Orange track markers

I have never liked DOC’s imperious little orange triangle track markers, always preferring the serviceable permolat oblongs that had hitherto guided me along tracks and routes. My colour-blind friend Scott can’t distinguish orange triangles from the surrounding greenery, so I wasn’t alone in feeling aggrieved by their introduction. My opinion was reinforced the other month when fellow Patunamu Tramping Club member, Claudia, and I headed down the Princhester Track in the dark. Neither my bright LED headlamp, nor Claudia’s dim LED torch, could successfully illuminate the sparse triangles.

Upon reflection, there’s a scientific reason for this: white LED bulbs utilise a blue LED to excite (a technical word in this context) a yellow phosphor coating that in turn emits photons at a number of frequencies visible to our eyes, so as to imitate white light.
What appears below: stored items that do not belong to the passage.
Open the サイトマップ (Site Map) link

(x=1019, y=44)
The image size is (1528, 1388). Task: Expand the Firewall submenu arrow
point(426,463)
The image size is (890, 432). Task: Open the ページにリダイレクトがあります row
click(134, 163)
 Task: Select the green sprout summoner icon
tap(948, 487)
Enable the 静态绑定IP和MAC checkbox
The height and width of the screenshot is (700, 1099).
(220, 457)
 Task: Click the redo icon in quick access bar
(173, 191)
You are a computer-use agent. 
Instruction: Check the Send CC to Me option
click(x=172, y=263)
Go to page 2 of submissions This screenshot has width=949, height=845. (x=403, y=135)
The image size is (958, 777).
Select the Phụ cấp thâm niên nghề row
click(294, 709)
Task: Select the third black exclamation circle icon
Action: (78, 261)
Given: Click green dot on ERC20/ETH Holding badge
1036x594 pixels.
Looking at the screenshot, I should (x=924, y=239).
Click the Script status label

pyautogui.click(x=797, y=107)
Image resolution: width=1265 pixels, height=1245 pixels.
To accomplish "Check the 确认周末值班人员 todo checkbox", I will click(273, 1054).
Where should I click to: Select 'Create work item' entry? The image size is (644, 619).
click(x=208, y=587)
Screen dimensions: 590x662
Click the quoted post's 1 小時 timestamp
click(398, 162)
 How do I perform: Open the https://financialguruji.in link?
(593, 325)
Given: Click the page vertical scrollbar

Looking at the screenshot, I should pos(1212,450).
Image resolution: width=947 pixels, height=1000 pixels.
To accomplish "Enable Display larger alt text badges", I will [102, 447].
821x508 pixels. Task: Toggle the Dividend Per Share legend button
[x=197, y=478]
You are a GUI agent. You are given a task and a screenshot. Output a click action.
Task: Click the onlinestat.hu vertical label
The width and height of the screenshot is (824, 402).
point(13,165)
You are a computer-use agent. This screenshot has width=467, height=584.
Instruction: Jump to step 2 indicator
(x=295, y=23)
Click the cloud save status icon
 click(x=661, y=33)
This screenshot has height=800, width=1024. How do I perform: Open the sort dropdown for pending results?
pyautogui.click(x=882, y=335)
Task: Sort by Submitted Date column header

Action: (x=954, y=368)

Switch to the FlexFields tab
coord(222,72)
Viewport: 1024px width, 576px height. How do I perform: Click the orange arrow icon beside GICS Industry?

However, the specific frequencies emitted by the phosphor don’t match those reflected by orange markers, so the triangles sulk against the tree trunks unless the illumination is bright enough that you can see in colour. Deer have this problem all the time, as the receptors in their eyes are not sensitive to orange, which is why bright orange hunters’ jackets don’t stand out to them. Clearly deer don’t follow DOC track markers when they amble along DOC tracks. (Human eyes are doubly sensitive to orange, which is the other reason why hunters wear orange).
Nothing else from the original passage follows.